Transform data with pipelines

You declare transformations in pipelines to specify how records are processed through query logic, using common patterns like stream-static joins, incremental aggregations, and mixing streaming tables and materialized views.

You can define a dataset against any query that returns a DataFrame. You can use Apache Spark built-in operations, UDFs, custom logic, and MLflow models as transformations in your pipeline. After data has been ingested into your pipeline, you can define new datasets against upstream sources to create new streaming tables, materialized views, and views.

For guidance on choosing between views, materialized views, and streaming tables, see What are pipelines?. To learn how to effectively perform stateful processing in a pipeline, see Optimize stateful processing with watermarks.

Exclude tables from the target schema

If you must calculate intermediate tables not intended for external consumption, you can prevent them from being published to a schema using the PRIVATE keyword. Private tables still store and process data according to pipeline semantics but should not be accessed outside the current pipeline. A private table persists for the lifetime of the pipeline that creates it. Use the following syntax to declare private tables:

SQL
Python

SQL
CREATE PRIVATE STREAMING TABLE private_table
AS SELECT ... ;

Python
@dp.table(
  private=True)
def private_table():
  return ("...")

Combine streaming tables and materialized views in a single pipeline

Streaming tables inherit the processing guarantees of Apache Spark Structured Streaming and are configured to process queries from append-only data sources, where new rows are always inserted into the source table rather than modified.

note

Although, by default, streaming tables require append-only data sources, when a streaming source is another streaming table that requires updates or deletes, you can override this behavior with the skipChangeCommits flag

A common streaming pattern involves ingesting source data to create the initial datasets in a pipeline.
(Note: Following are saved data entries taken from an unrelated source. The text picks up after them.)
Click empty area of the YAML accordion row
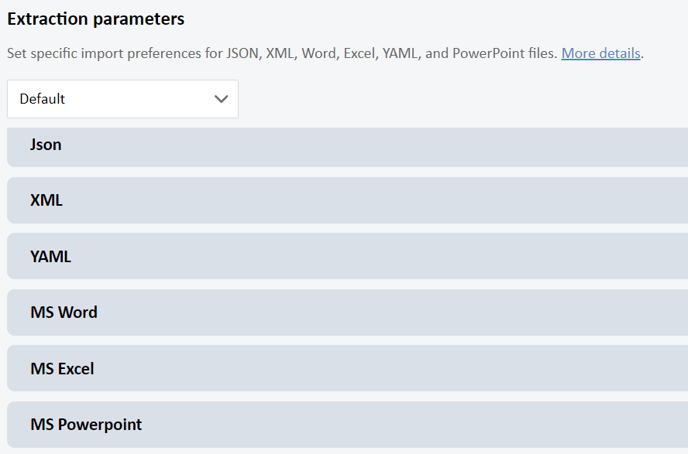Screen dimensions: 688x454 point(377,256)
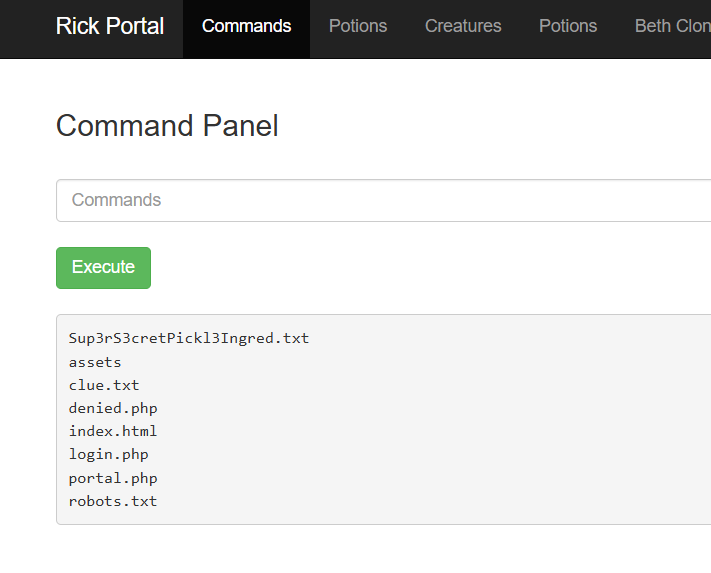711x573 pixels.
Task: Select the Sup3rS3cretPickl3Ingred.txt output line
Action: (x=189, y=338)
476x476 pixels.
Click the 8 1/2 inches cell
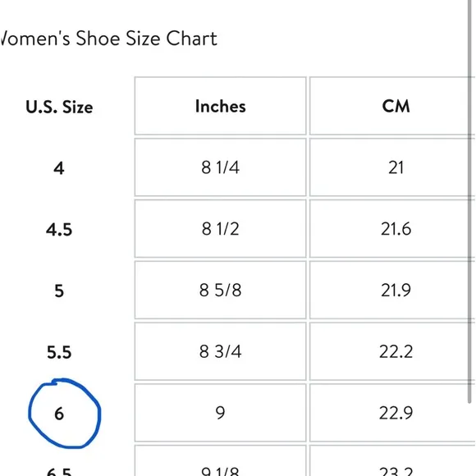coord(221,228)
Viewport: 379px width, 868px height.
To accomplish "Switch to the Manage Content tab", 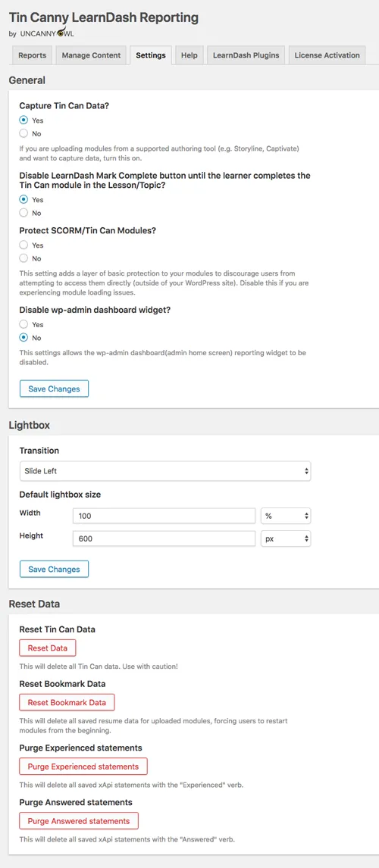I will 92,55.
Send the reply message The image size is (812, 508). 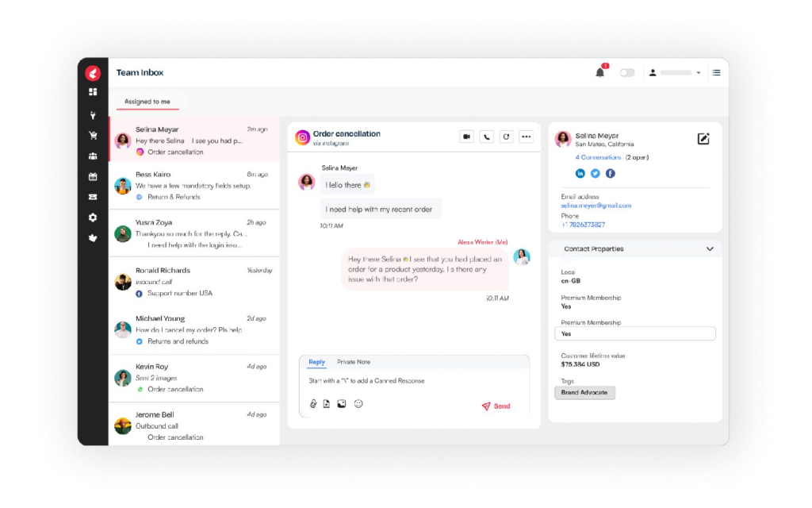(496, 406)
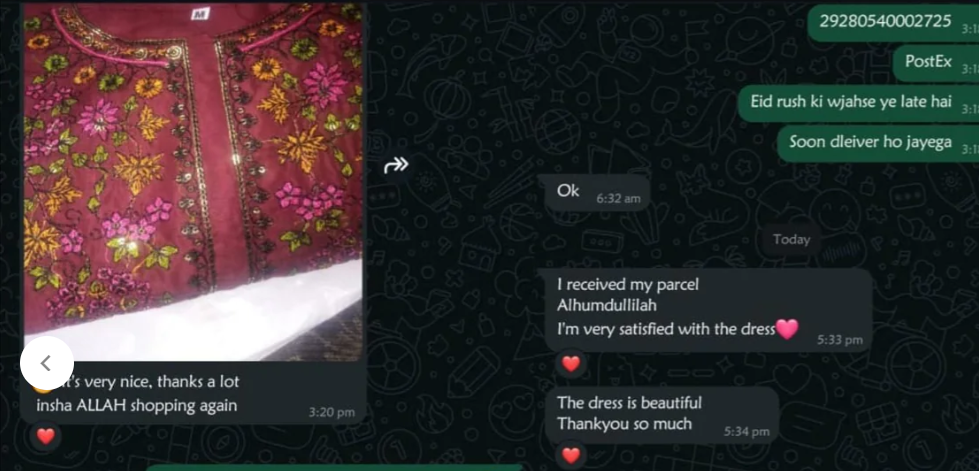Go back using the left chevron button
979x471 pixels.
pyautogui.click(x=46, y=363)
These initial datasets are commonly called bronze tables and often perform simple transformations.

By contrast, the final tables in a pipeline, commonly called gold tables, often require complicated aggregations or reading from targets of an AUTO CDC ... INTO operation. Because these operations inherently create updates rather than appends, they are not supported as inputs to streaming tables. These transformations are better suited for materialized views.
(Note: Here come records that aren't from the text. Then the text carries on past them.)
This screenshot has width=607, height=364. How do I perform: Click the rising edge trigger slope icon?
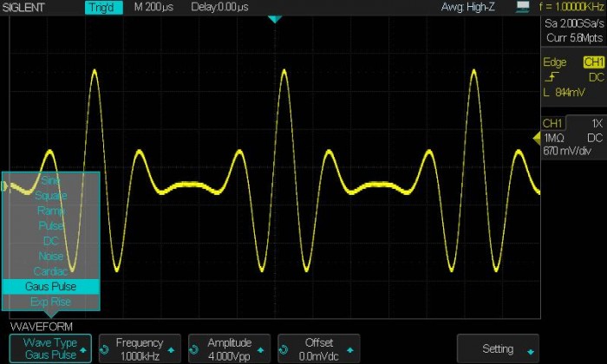coord(550,77)
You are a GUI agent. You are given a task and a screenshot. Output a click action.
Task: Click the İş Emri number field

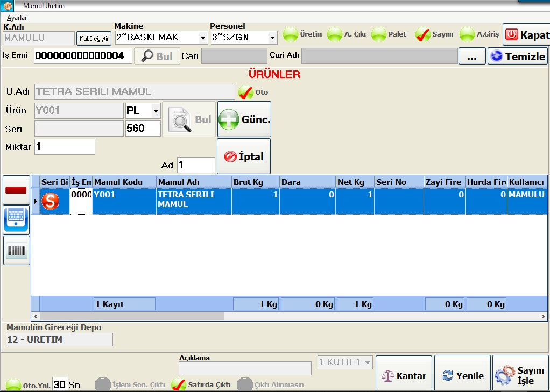click(83, 56)
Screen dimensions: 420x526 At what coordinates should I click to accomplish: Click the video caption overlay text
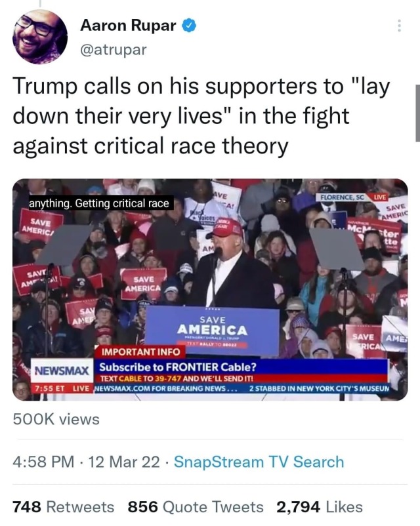[99, 203]
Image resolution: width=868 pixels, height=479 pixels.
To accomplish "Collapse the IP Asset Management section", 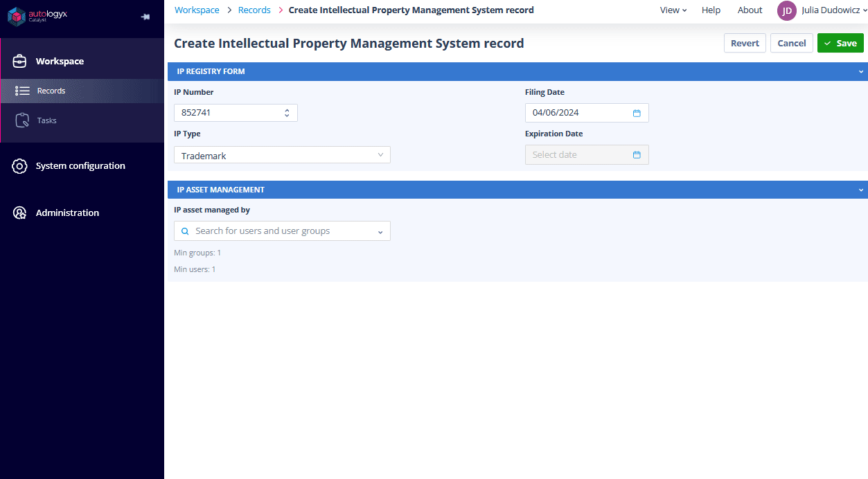I will (x=861, y=190).
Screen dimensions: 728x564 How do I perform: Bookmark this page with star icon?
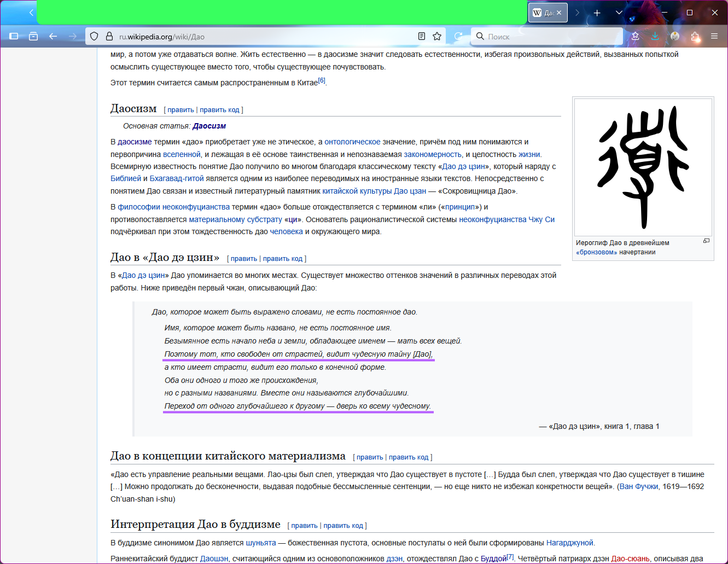point(437,36)

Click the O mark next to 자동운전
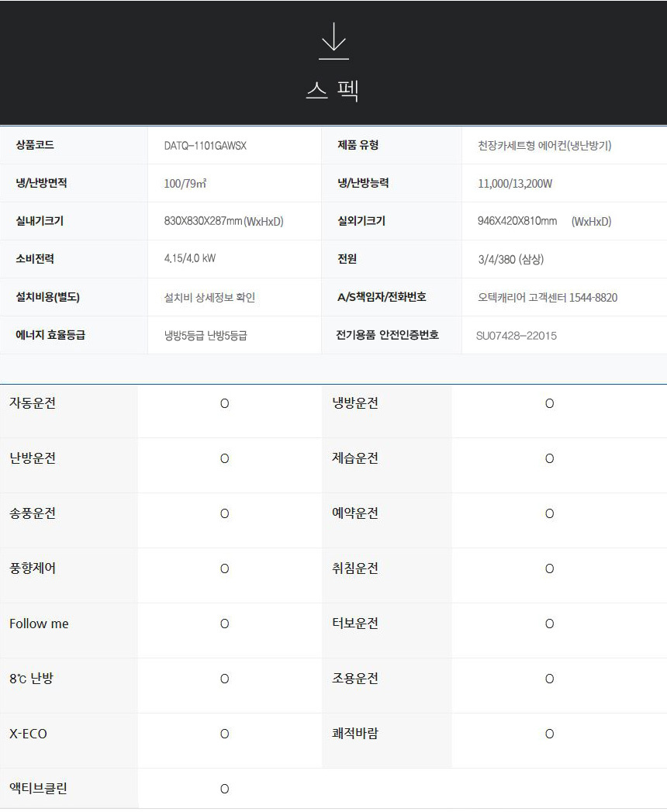pos(224,404)
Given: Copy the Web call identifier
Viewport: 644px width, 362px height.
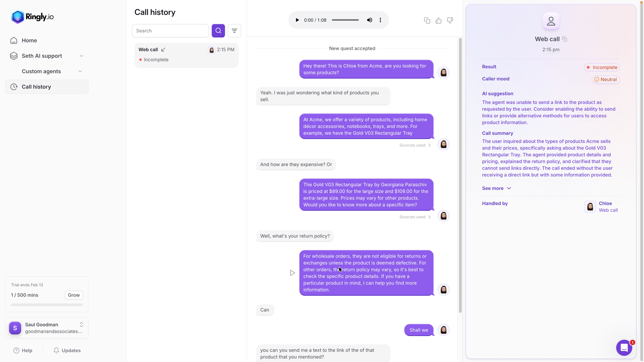Looking at the screenshot, I should (565, 39).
By mixing streaming tables and materialized views into a single pipeline, you can simplify your pipeline, avoid costly re-ingestion or re-processing of raw data, and have the full power of SQL to compute complex aggregations over an efficiently encoded and filtered dataset. The following example illustrates this type of mixed processing:

note

These examples use Auto Loader to load files from cloud storage. To load files with Auto Loader in a Unity Catalog enabled pipeline, you must use external locations. To learn more about using Unity Catalog with pipelines, see Use Unity Catalog with pipelines.

Python
SQL

Python
@dp.table
def streaming_bronze():
  return (
    # Since this is a streaming source, this table is incremental.
    spark.readStream.format("cloudFiles")
      .option("cloudFiles.format", "json")
      .load("s3://path/to/raw/data")
  )

@dp.table
def streaming_silver():
  # Since we read the bronze table as a stream, this silver table is also
  # updated incrementally.
  return spark.readStream.table("streaming_bronze").where(...)

@dp.materialized_view
def live_gold():
  # This table will be recomputed completely by reading the whole silver table
  # when it is updated.
  return spark.read.table("streaming_silver").groupBy("user_id").count()

SQL
CREATE OR REFRESH STREAMING TABLE streaming_bronze
AS SELECT * FROM STREAM read_files(
  "s3://path/to/raw/data",
  format => "json"
)

CREATE OR REFRESH STREAMING TABLE streaming_silver
AS SELECT * FROM STREAM(streaming_bronze) WHERE...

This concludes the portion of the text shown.